Le but de notre travail est de déterminer quels sont les gènes qui participent à la sévérité du syndrome de Marfan, sachant que le gène de la fibrilline, qui est responsable de la maladie, est anormal chez tous les patients (la même brique est anormale chez tous les patients). Reconnaitre les gènes en cause dans le « système de transport » pour reprendre notre exemple est très important :

  • Les reconnaitre devrait permettre de prévoir la sévérité de l’atteinte chez un individu (et donc d’améliorer le conseil génétique, d’adapter le suivi et l’agressivité de la thérapeutique).
  • Les reconnaitre permet de savoir comment influencer la sévérité du syndrome de Marfan : on peut favoriser les voies qui protègent et bloquer les voies qui aggravent. De nouvelles thérapeutiques peuvent en découler. Devraient en bénéficier une population beaucoup plus large que celle du seul syndrome de Marfan : ce syndrome est un modèle pour l’étude des pathologies de la paroi aortique, anévrysmes et dissections, touchant environ 3 personnes pour 1000. La dissection s’accompagne d’une mortalité de 50%, alors que les anévrysmes nécessitent une intervention chirurgicale cardiaque pour éviter la dissection.

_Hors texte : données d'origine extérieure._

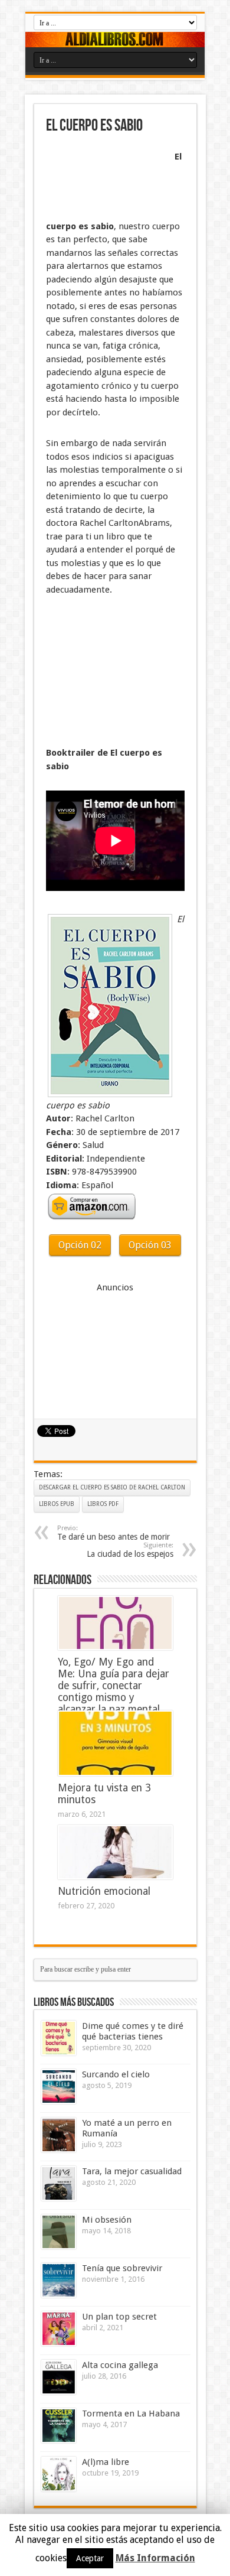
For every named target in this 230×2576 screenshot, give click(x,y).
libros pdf (103, 1504)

  • Comprendre les facteurs modificateurs d’une pathologie génétique telle que l’aorte devrait faciliter la compréhension des facteurs modificateurs pour d’autres pathologies génétiques dominantes autosomiques, qui sont très nombreuses. Le syndrome de Marfan est un bon modèle d’étude de ces pathologies, car les signes sont présents assez tôt, ce qui indique que la part génétique de la variabilité est importante.